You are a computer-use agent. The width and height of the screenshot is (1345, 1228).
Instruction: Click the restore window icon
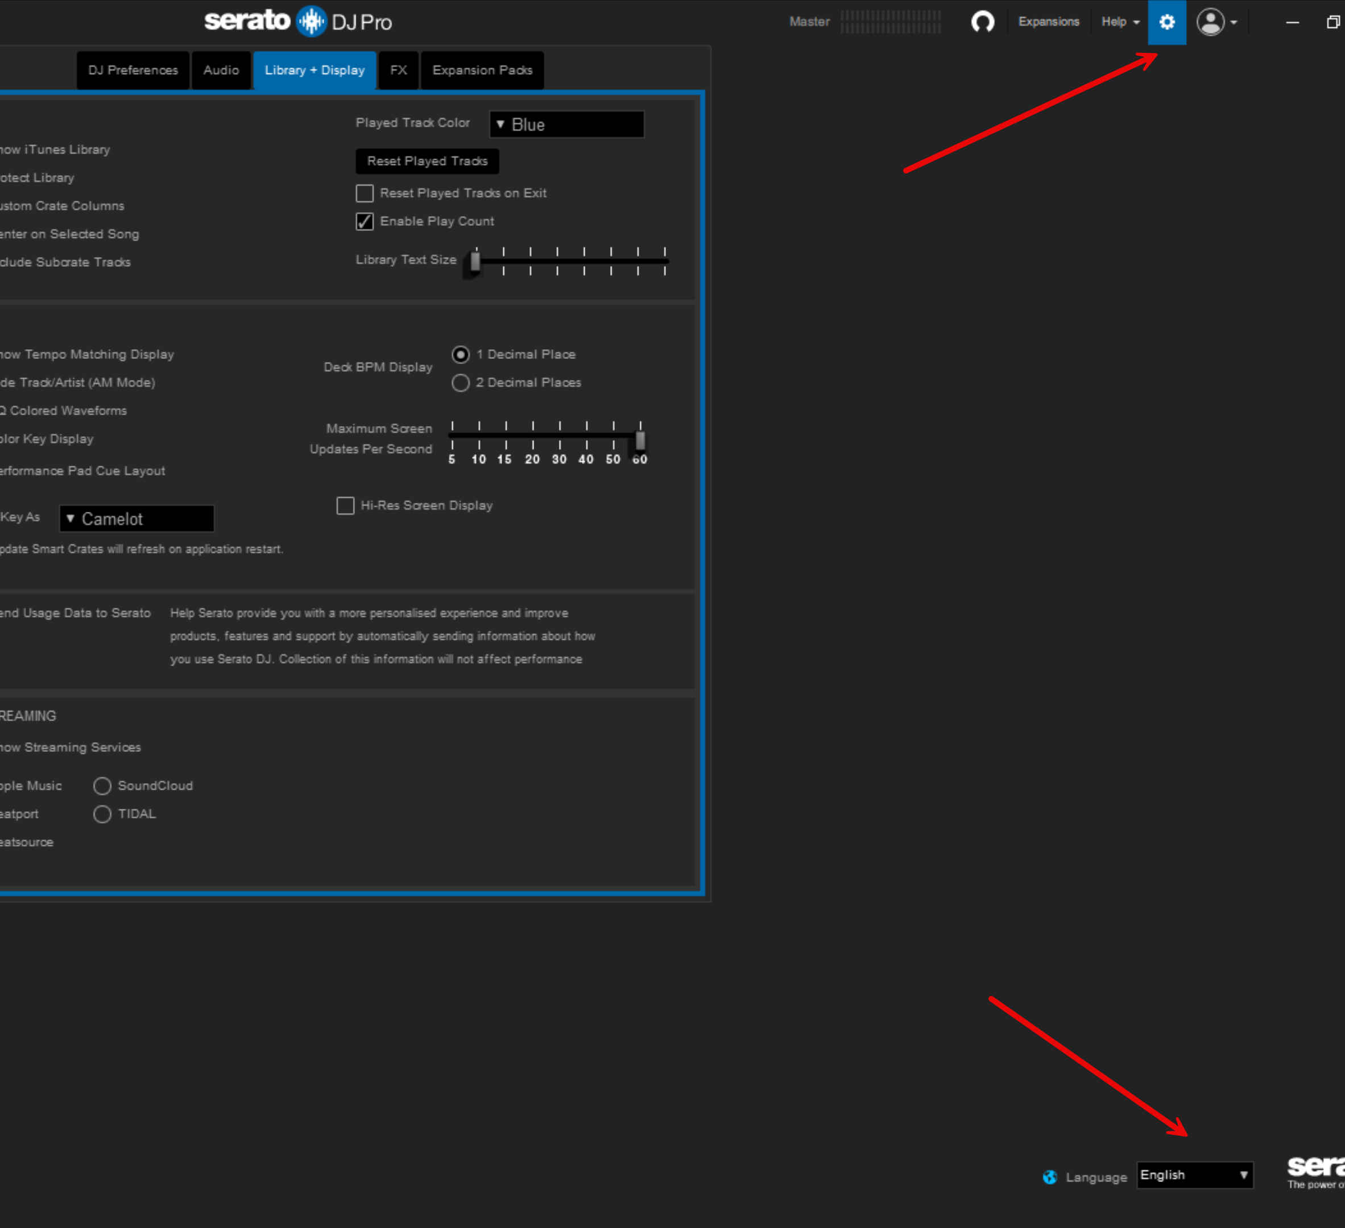[1332, 22]
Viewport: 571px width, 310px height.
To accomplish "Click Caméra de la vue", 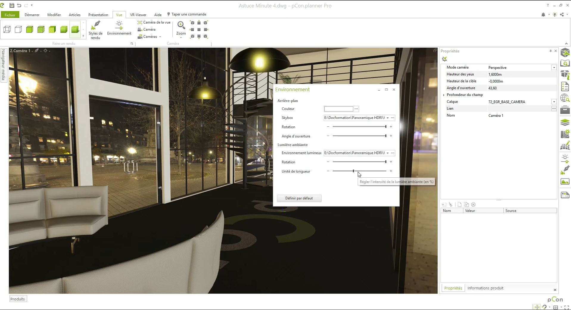I will pyautogui.click(x=154, y=22).
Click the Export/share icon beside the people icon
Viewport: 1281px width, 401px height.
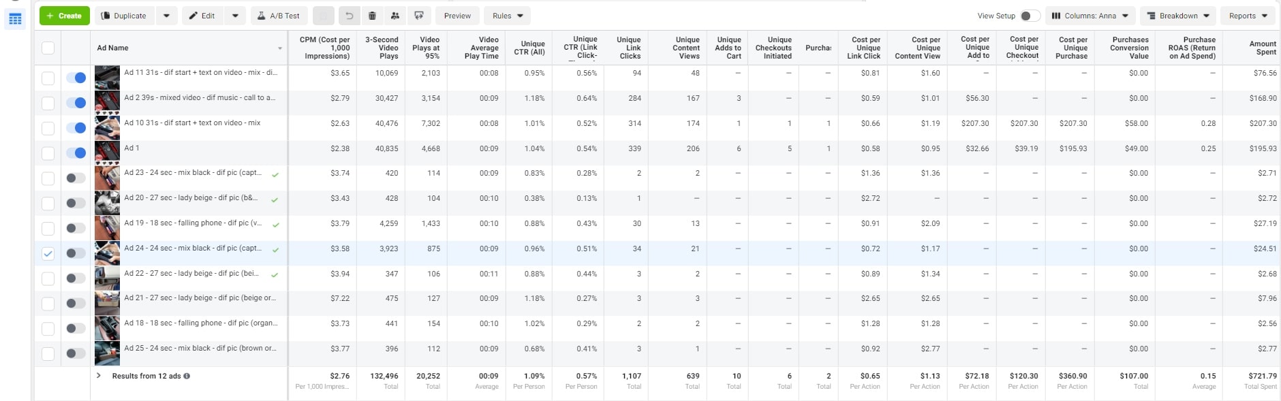click(x=419, y=15)
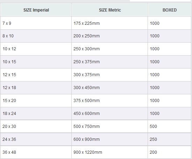Click the 450 x 600mm metric cell
Viewport: 192px width, 159px height.
109,114
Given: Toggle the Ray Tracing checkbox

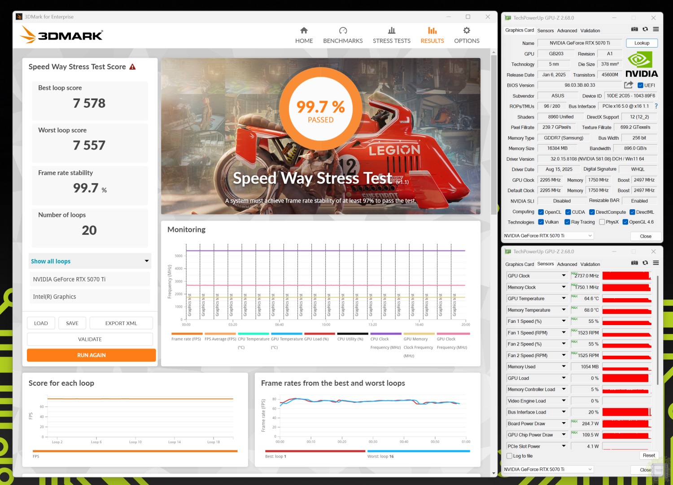Looking at the screenshot, I should point(567,222).
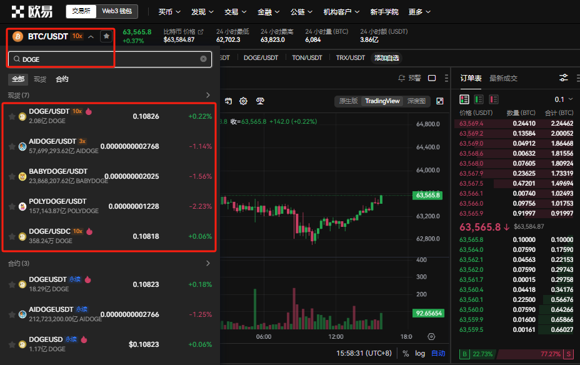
──────────
[INSTRUCTIONS FOR THE TASK]
Reproduce the material from the line containing "Click the Export/share" through the end of the material, inclusive, swapping "icon" for "button" throughout and leaving everything else unchanged. Omit the pictures from your answer.

[ANSWER FOR THIS EXERCISE]
Click the Export/share button beside the people button
Viewport: 1281px width, 401px height.
click(x=419, y=15)
Click the 450 x 600mm metric cell
Viewport: 192px width, 159px height.
109,114
Given: Toggle the Ray Tracing checkbox

Looking at the screenshot, I should point(567,222).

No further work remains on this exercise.